* Exercise instructions *
The answer is the exact text of every line from the one that contains "Task: Click the" to the final line of the entries below, with pictures left out.

=====

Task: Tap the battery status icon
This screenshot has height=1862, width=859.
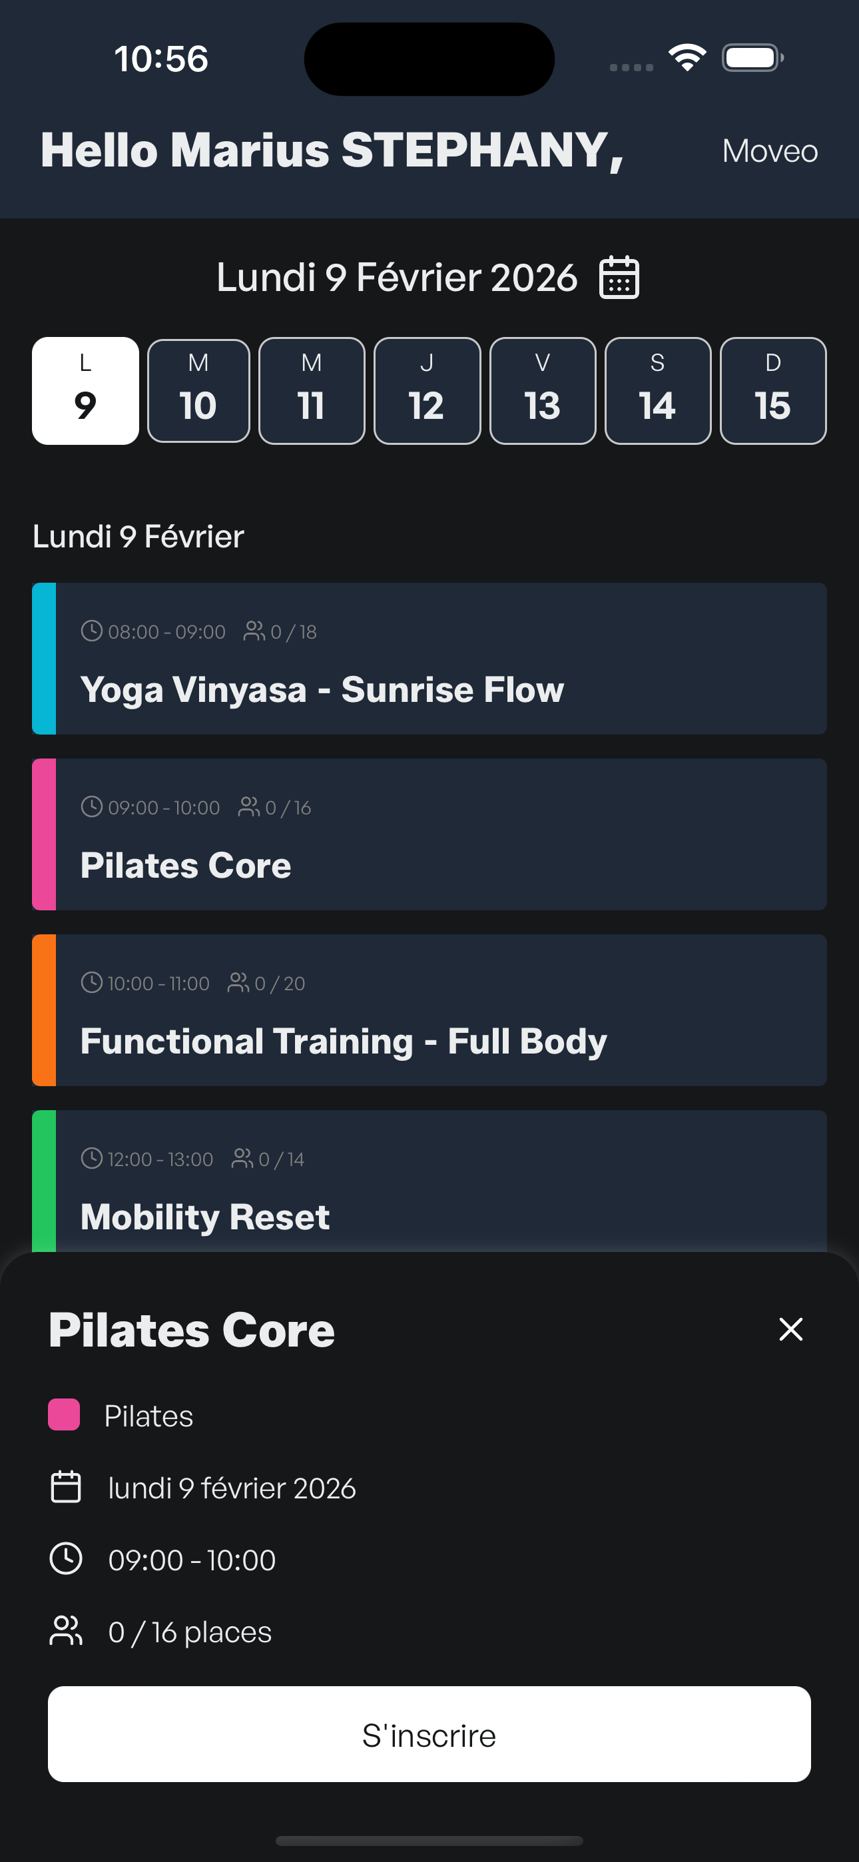Action: coord(752,58)
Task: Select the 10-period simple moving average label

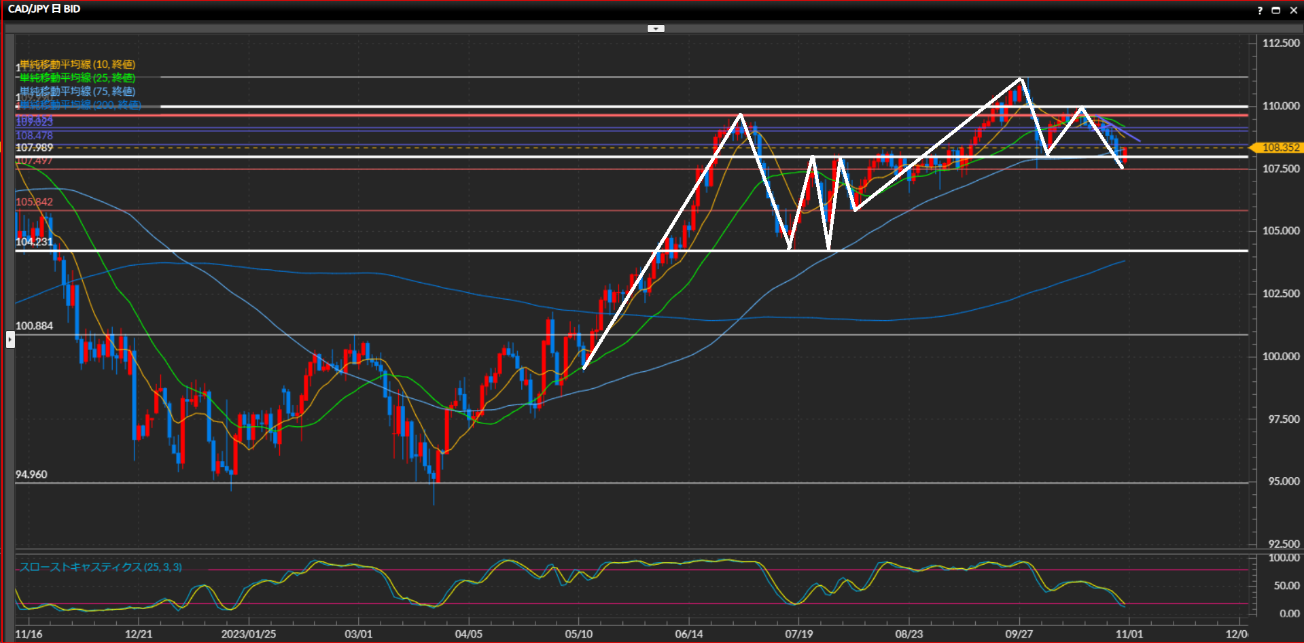Action: tap(77, 65)

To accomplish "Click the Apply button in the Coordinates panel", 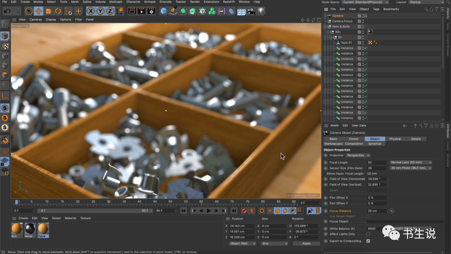I will (x=306, y=243).
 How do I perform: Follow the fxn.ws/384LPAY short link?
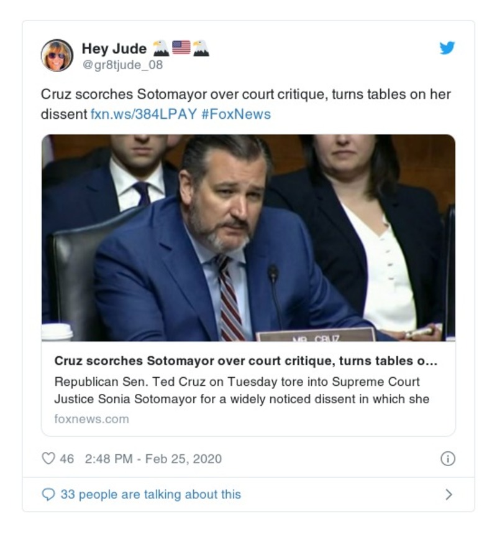click(142, 115)
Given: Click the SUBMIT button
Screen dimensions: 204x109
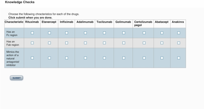Looking at the screenshot, I should (17, 78).
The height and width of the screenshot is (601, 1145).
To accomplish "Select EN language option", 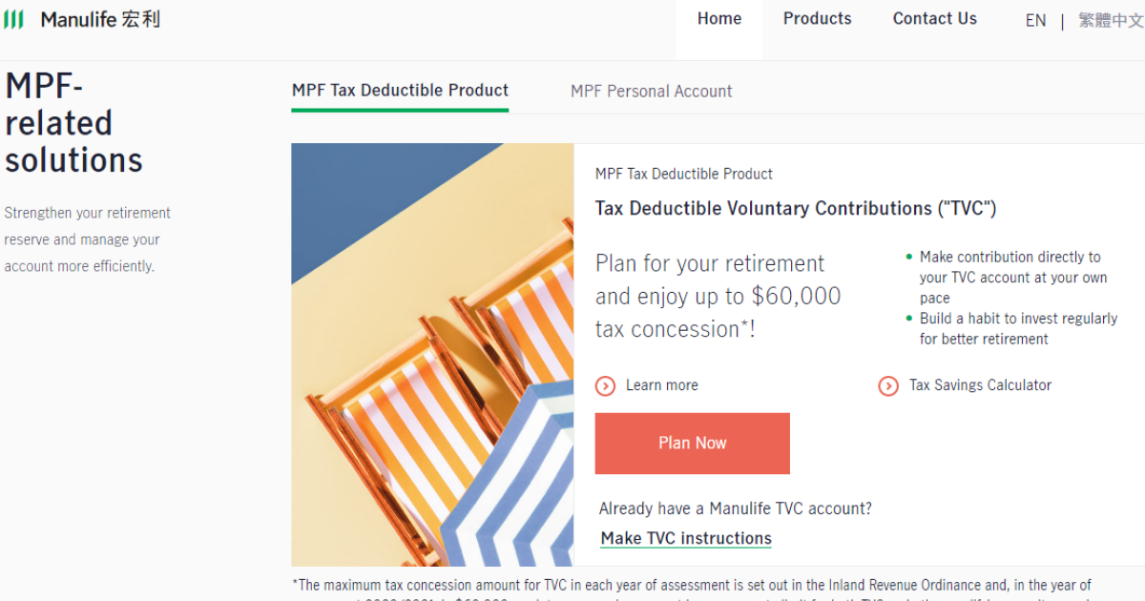I will coord(1035,21).
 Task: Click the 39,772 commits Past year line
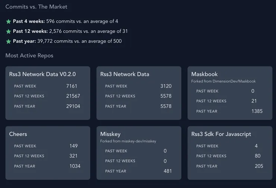coord(67,41)
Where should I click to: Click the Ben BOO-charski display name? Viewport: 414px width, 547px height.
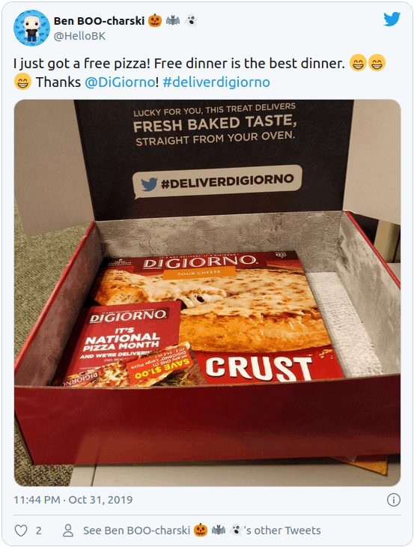(99, 21)
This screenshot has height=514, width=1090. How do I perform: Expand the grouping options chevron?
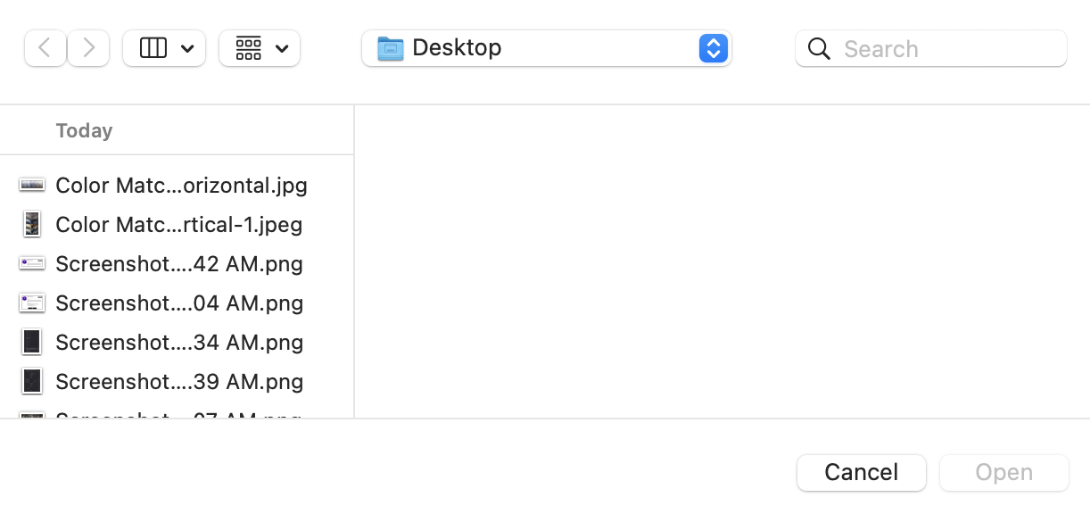tap(282, 49)
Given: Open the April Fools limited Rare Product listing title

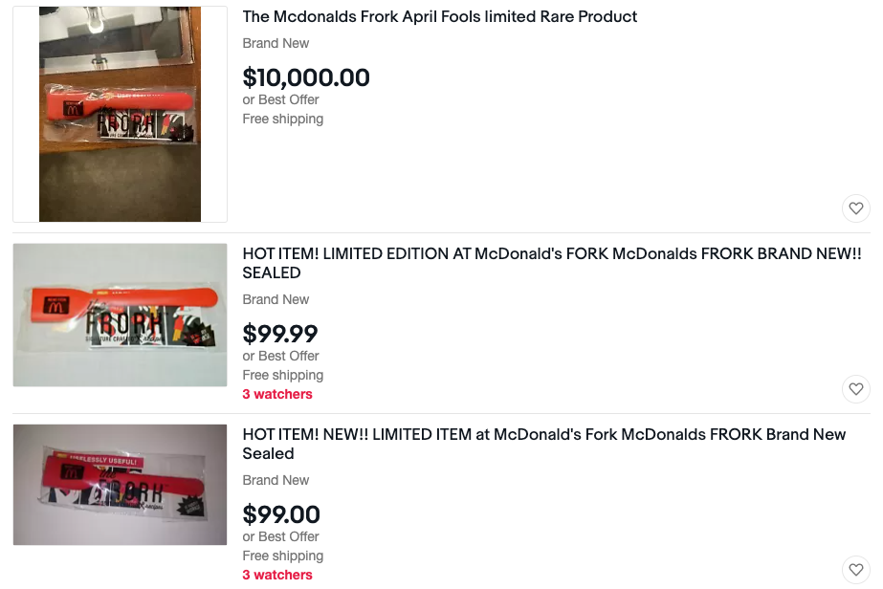Looking at the screenshot, I should pos(440,17).
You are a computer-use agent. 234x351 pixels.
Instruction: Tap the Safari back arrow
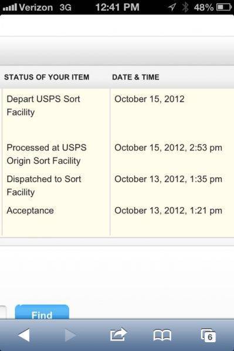click(24, 335)
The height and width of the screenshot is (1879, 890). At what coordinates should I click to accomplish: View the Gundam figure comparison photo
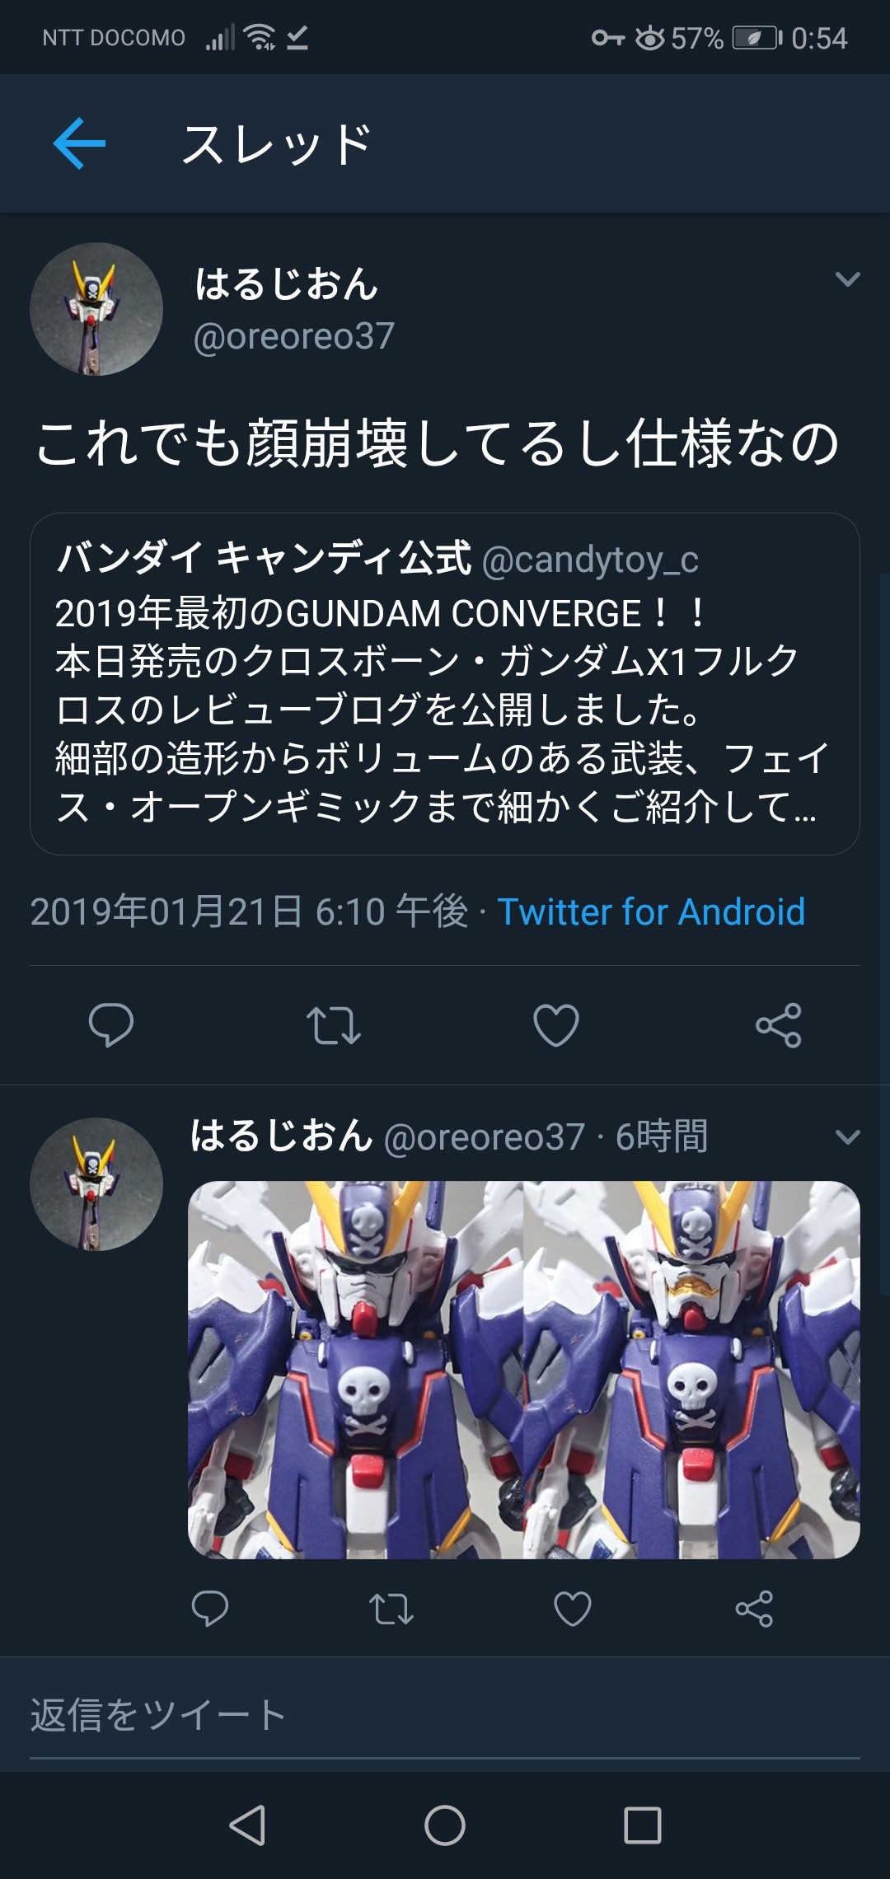pyautogui.click(x=524, y=1370)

=====

* Solution to this problem *
 Task: Click the 39,772 commits Past year line
coord(67,41)
Where should I click to: Click the Ben BOO-charski display name? Viewport: 414px width, 547px height.
(99, 21)
This screenshot has height=514, width=1090. How do I perform: Expand the grouping options chevron?
tap(282, 49)
Given: Open the April Fools limited Rare Product listing title

Looking at the screenshot, I should pos(440,17).
You are a computer-use agent. 234x351 pixels.
Instruction: Tap the Safari back arrow
click(24, 335)
The height and width of the screenshot is (1879, 890). At what coordinates should I click to accomplish: View the Gundam figure comparison photo
pyautogui.click(x=524, y=1370)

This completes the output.